Building a conceptual model helps a product manager understand the language of the customer. The process often exposes inconsistencies or inefficiencies in the terminology that a product manager can eliminate by explicating the concepts as she composes and refines the diagram.


Anonymous said…
While I appreciate how the diagram outlines the relationships, a UML diagram may be a challenge to communicate conceptual models depending on your audience.

The most effective conceptual models that I have seen/used were simplistic in communicating the business model (compelling/viability) at the highest level. If I am trying to communicate with a development team, it might be more intuitive.

While I would probably not use this format, I think it does a great job outlining the relationships between the entities.
Conceptual model has many similarities with "Concept Maps" and "Class Diagrams" which should be more appropriately called "Inter-Class Diagrams".
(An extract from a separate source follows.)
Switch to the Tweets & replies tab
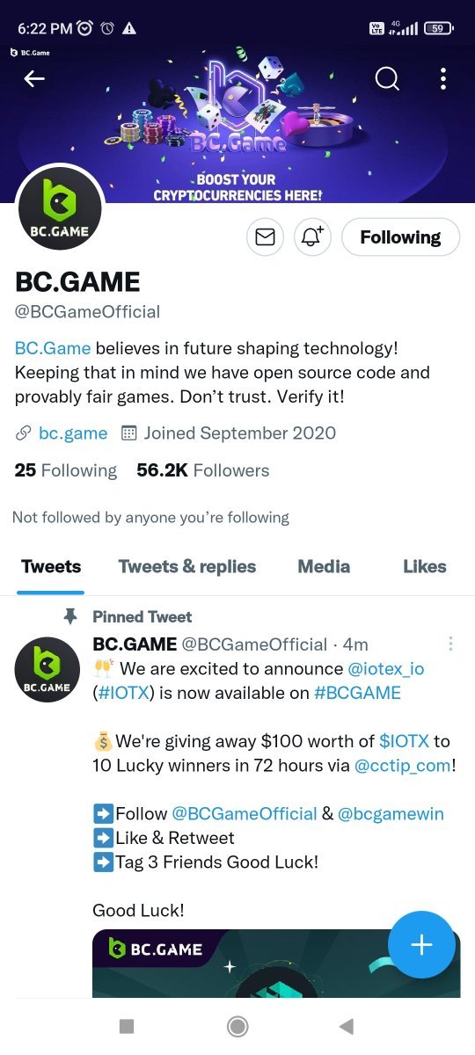Image resolution: width=475 pixels, height=1055 pixels. (187, 567)
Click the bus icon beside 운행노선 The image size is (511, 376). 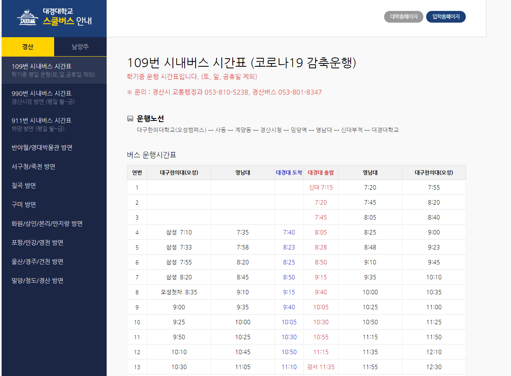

To startwith simplified graphic models (diagrams) are helpful but they should be extencible to express higher complexity with precision and rigor. Otherwise, the initial documentation looses correlation with design / implementation details. Currently UML 2.0 Diagrams are OK but extensibility is yet to evolve to reduce the gap between the diagrams and the software that gets developed. I understand that "Executable UML" aims to achieve this.

Putcha V. Narasimham
Roger L. Cauvin said…
Putcha, I am not optimistic about the prospect of reducing the gap between conceptual models and software design. The purposes are quite different. The purpose of a conceptual model is to fully understand the concepts in the domain. While understanding concepts is an important prerequisite to designing software, concepts do not generally map one-to-one to classes.
Dave said…
Ontologies form the basis of the Semantic Web. They also represent the xml means of encoding a conceptualization.

Once you get the conceptual model encoded, you do terminology managment. In terminology management, you are creating a vocabulary for your conceptualization.

Once you have your terminology done, you are ready to move the conceptual model to UML.

Concepts may look like UML, but there is a leap between them.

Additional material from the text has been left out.